Don’t you love a Justice Minister who supports oppressive legislation on the basis of a rumour.  And we await Annette condemning Barack Obama’s victory over Hillary Clinton as making “absolute nonsense of democracy and freedom of speech” as he spent more money than her.

Then John Armstrong has his view:

If the law is sometimes an ass, then the Electoral Finance Act has proved to be a real donkey when it comes to stupidity, inflexibility and sheer unworkability. …

Things have reached truly Kafkaesque proportions when it is considered necessary to remove references to the “Labour-led Government” from Budget press statements for fear they will be deemed to be election advertisements and breach the act by not being properly authorised as such.

The measure is a textbook example of how not to write legislation. It sought to close every conceivable loophole through which someone or some organisation might climb in order to thwart long-established rules on party advertising during election campaigns. …

The act’s secondary purpose is to enable Labour to keep using taxpayer’s money for what is effectively electioneering through raiding its parliamentary budget – the case with its tax cuts brochure which hit the headlines last week for using a stock photo of an American family on its cover, rather than an actual New Zealand family.

Like a nagging toothache, the act is going to keep giving Labour bother. But it has probably already inflicted as much damage on the party as it is ever going to – another reason why Labour is unlikely to retreat from the act’s questionable provisions.

Yep they’ll keep defending it until after the election and then they’ll quietly amend it.

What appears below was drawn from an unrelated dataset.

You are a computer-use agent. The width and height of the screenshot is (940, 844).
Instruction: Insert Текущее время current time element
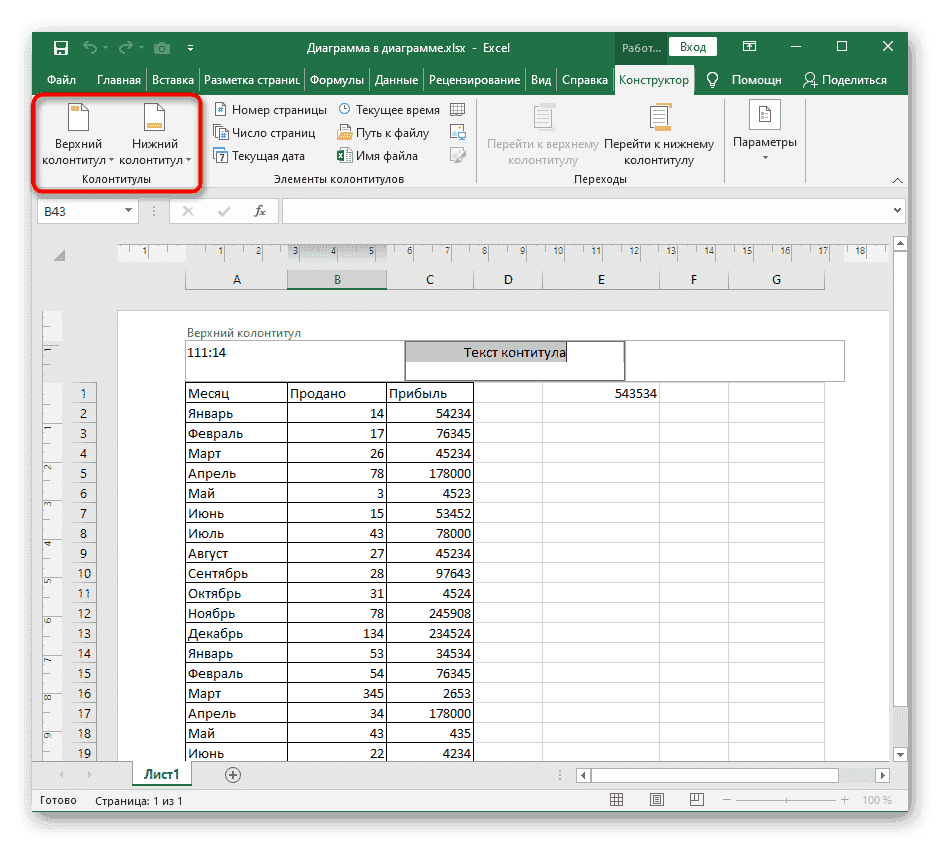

Finally we have the Herald editorial:

The nation is halfway through a legislated farce. The Electoral Finance Act passed six months ago today has imposed restrictions on political spending that will remain until election day but surely will be repealed before another election year arrives. A review seems likely even if Labour leads the Government that emerges from this year’s ballot. Labour’s vindictive legislation has given it more headaches than it ever imagined when it set out to curb campaigns such as that which seven Exclusive Brethren ran last time.

It was classic utu – designed to shut down opponents of the Government.

All parties are feeling their way in the dark, as is the poor Electoral Commission that has been charged with interpreting and enforcing a law that was conceived in spite, drafted in haste and passed in disgrace. It was blatantly partisan, which electoral arrangements should never be, enacted without reference to the Law Commission or any independent constitutional authority.

This remains the real damage done by the EFA – the process used to develop it in secret with no bipartisan consultation. There was no public policy process or consultation prior to writing the EFB.

Public service interests and labour unions will study the rules, business interests and ordinary citizens will not be bothered. The Labour Party might be prepared to submit every intended publication of an MP or candidate to a committee headed by the Prime Minister’s chief of staff no less, and its supporting unions might be prepared to run the gauntlet of legal action for the sake of promoting their political interests, but most people have better things to do.

Which is the intention – to scare the public off.

Political participation should never have been restricted in this way. After six ludicrous months it is possible to look forward in reasonable confidence, whoever forms the government, that this discredited act will not stain our liberties forever.

I would have little faith that if Labour are in Government, they will improve the Act. Sure they will change it to remove some of the uncertainty – to make it easier for them to spend taxpayer money and not have it count. But not easier for everyone else.